Ex-assessor de Trump alerta sobre possível invasão dos EUA à Groenlândia
Ex-assessor de Trump alerta sobre invasão à Groenlândia

Ex-assessor de Trump alerta sobre possível invasão dos EUA à Groenlândia

O ex-assessor econômico do presidente americano Donald Trump, Gary Cohn, afirmou em entrevista exclusiva à BBC que os Estados Unidos não conseguirão forçar a Groenlândia a mudar de soberania, mas alertou que o país deve estar preparado para uma possível invasão militar.

Consenso político contra mudança de soberania

Gary Cohn, que assessorou Trump durante seu primeiro mandato e foi diretor do Conselho Econômico Nacional da Casa Branca, revelou que acabou de sair de uma reunião com uma delegação do Congresso dos EUA e identificou um consenso bastante uniforme entre republicanos e democratas.

"Acho que há um consenso bastante uniforme entre republicanos e democratas de que a Groenlândia continuará sendo a Groenlândia", declarou Cohn, que atualmente ocupa o cargo de vice-presidente da IBM e é um dos principais executivos de tecnologia dos Estados Unidos.

Preocupação com táticas de negociação de Trump

O ex-assessor relacionou as ameaças recentes do presidente americano a uma possível tática de negociação, algo que Trump já utilizou com sucesso no passado. Segundo Cohn, as declarações agressivas sobre o território ártico podem fazer parte de uma estratégia para obter concessões em outras áreas.

"É preciso dar algum crédito a Donald Trump pelos sucessos que ele teve, e muitas vezes ele tentou ir além dos limites para conseguir algo em uma situação de compromisso", explicou Cohn. "Ele exagerou ao anunciar algo para, no fim, conseguir o que realmente queria. Talvez o que ele realmente queira seja uma presença militar maior e um acordo para comprar esses minerais."

Interesse estratégico em minerais raros

Cohn destacou que os Estados Unidos poderiam negociar um acordo de "compra futura" para os vastos recursos de minerais de terras raras da Groenlândia, que são fundamentais para o desenvolvimento da inteligência artificial e da computação quântica.

Esses temas são centrais no Fórum Econômico Mundial de Davos, na Suíça, cujo início foi ofuscado pela postura cada vez mais agressiva do presidente americano em relação ao território ártico. Muitos líderes políticos e empresariais estão alarmados com o potencial impacto geopolítico e econômico das declarações de Trump.
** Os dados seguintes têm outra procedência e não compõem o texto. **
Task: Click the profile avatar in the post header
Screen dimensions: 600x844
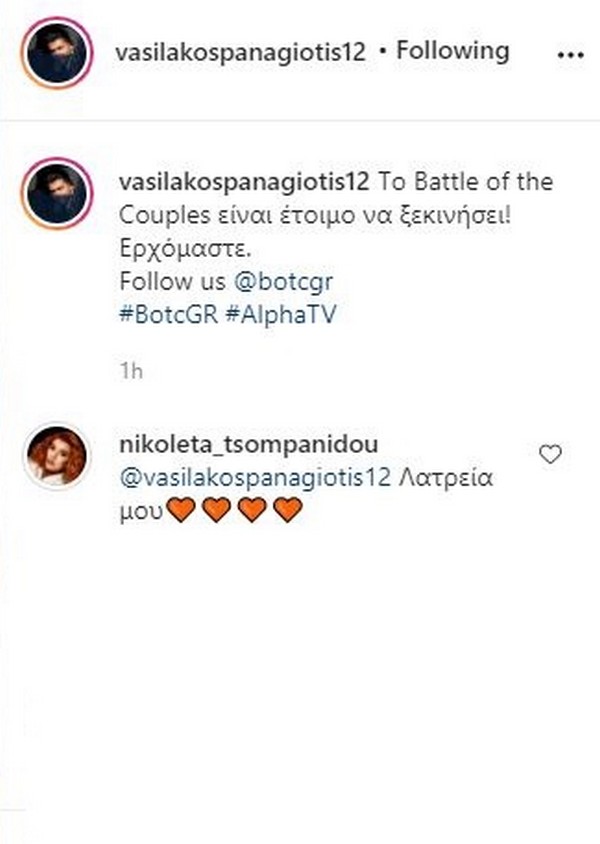Action: [57, 53]
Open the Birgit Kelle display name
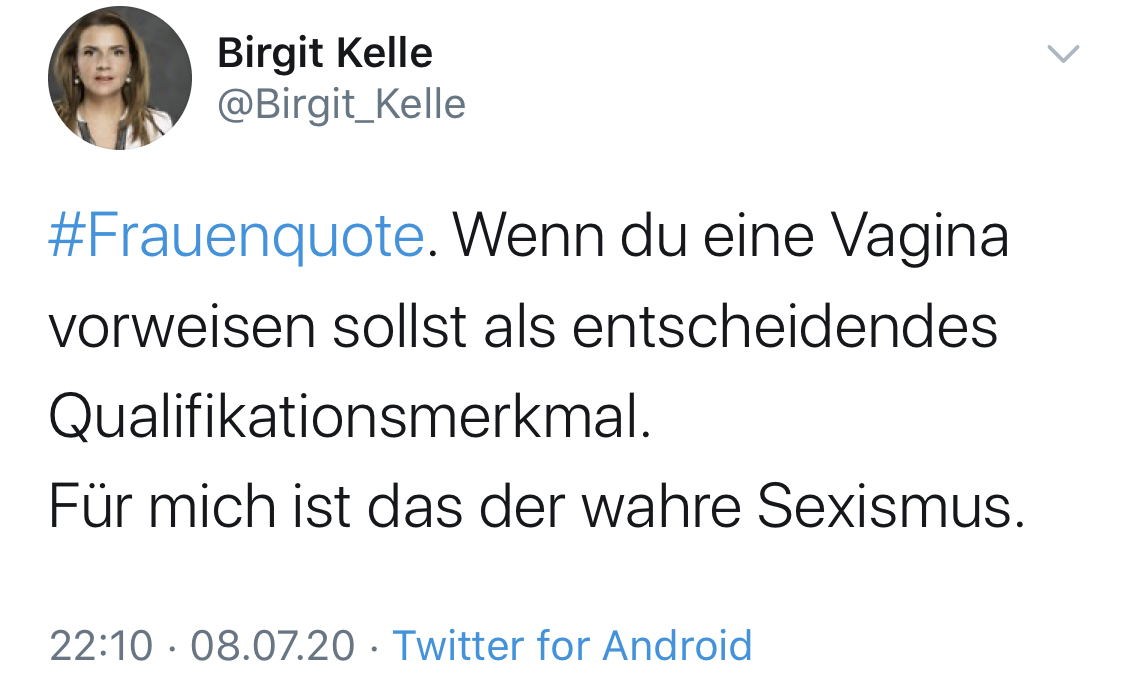 pos(325,53)
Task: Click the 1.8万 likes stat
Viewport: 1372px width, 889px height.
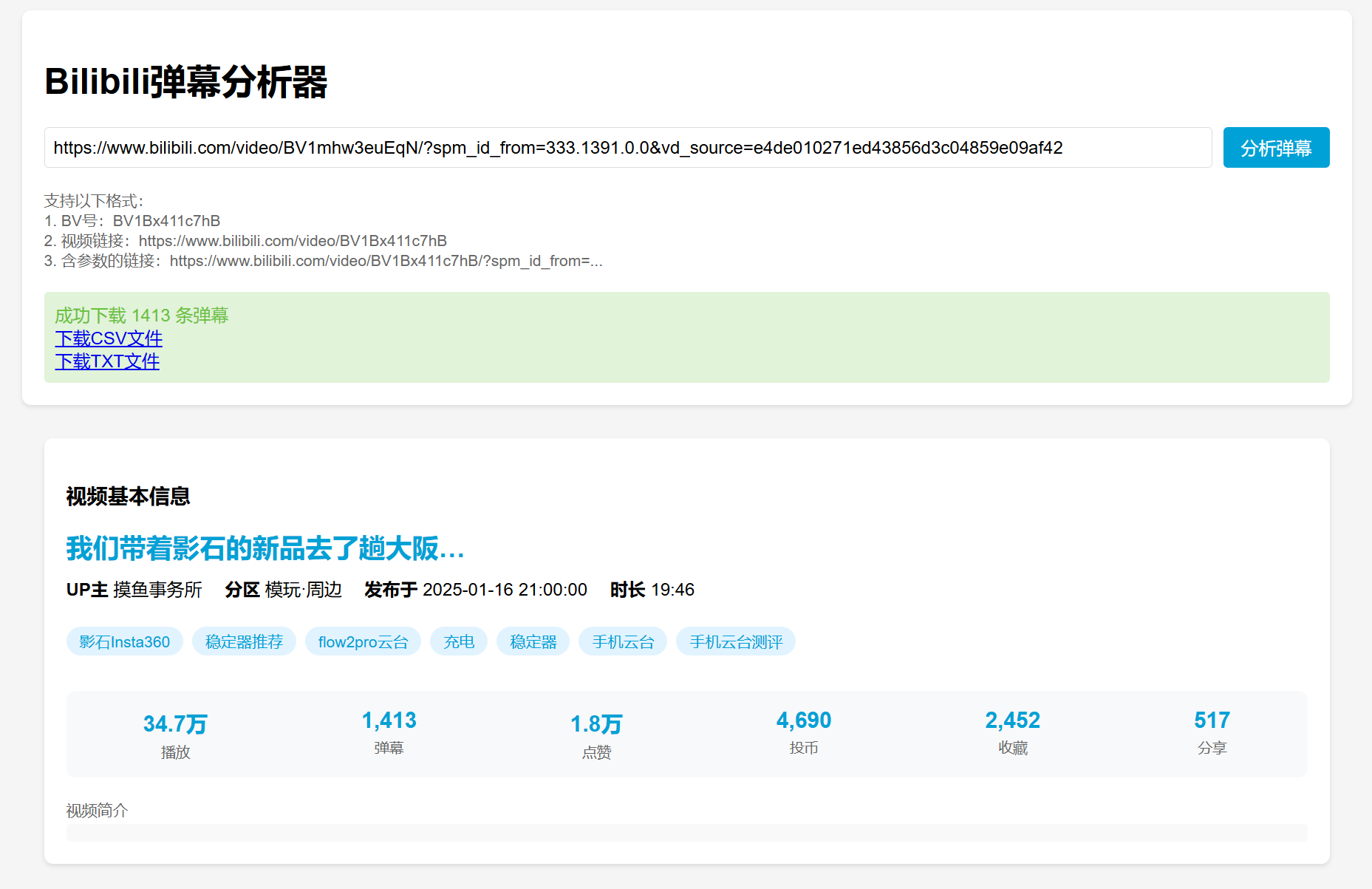Action: 596,724
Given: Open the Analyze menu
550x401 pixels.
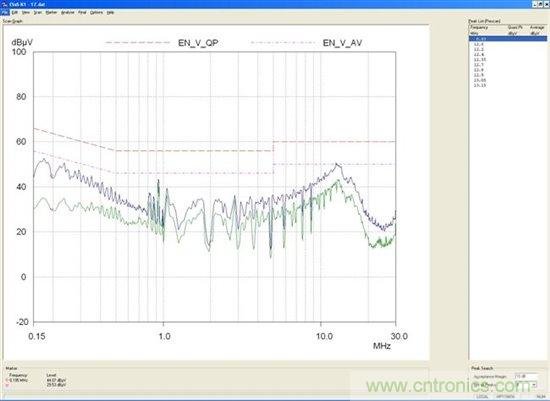Looking at the screenshot, I should coord(68,12).
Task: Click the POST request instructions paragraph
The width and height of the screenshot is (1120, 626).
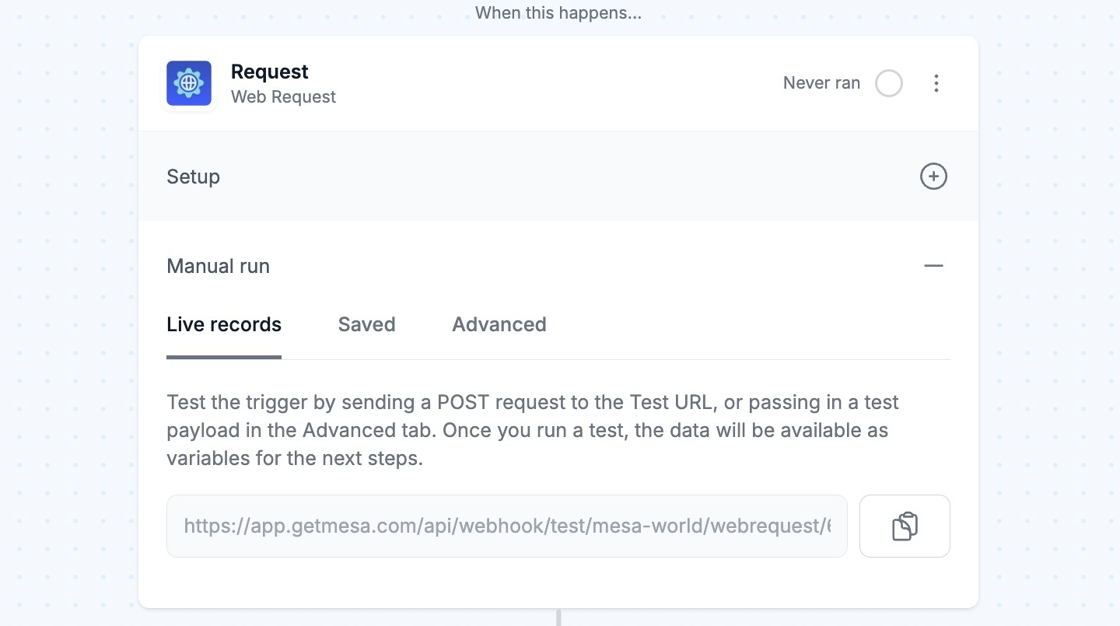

Alerta sobre invasão militar

O executivo fez um alerta contundente sobre a possibilidade de uma ação militar direta: "Mas eu acho que invadir um país que não quer ser invadido, que é parte de uma aliança militar, a Otan, me parece um pouco passar dos limites neste momento".

Cohn sugeriu que a Groenlândia ficaria feliz se os EUA aumentassem sua presença militar na ilha, especialmente num contexto em que o Atlântico Norte e o Oceano Ártico estão "se tornando muito mais uma ameaça militar". No entanto, qualquer ação que ultrapasse esse limite seria considerada inaceitável.

Contexto geopolítico ampliado

O ex-assessor também conectou a situação da Groenlândia a outras ações da política externa americana, afirmando que a decisão de Trump de intervir na Venezuela foi "um caminho" para prejudicar o relacionamento do país com a China, o maior mercado para seu petróleo, assim como com a Rússia e Cuba.

Enquanto isso, o secretário do Tesouro dos EUA, Scott Bessent, reagiu às alegações de que Trump teria atribuído suas ameaças crescentes sobre a Groenlândia ao fato de não ter recebido o Prêmio Nobel da Paz. Bessent negou veementemente essa possibilidade, afirmando que o presidente está vendo a Groenlândia como um ativo estratégico para os Estados Unidos.

Tecnologia como pano de fundo

A discussão sobre a Groenlândia ocorre paralelamente aos avanços em computação quântica e inteligência artificial, áreas onde Cohn tem expertise significativa. O executivo destacou que a IBM está no centro do desenvolvimento da computação quântica e que "a IA vai ser a espinha dorsal dos dados que alimentam a computação quântica".

Essa corrida tecnológica é vista como crítica não apenas para a economia e produtividade dos EUA, mas também para a influência estratégica do país no mundo, criando um contexto adicional para o interesse americano nos recursos da Groenlândia.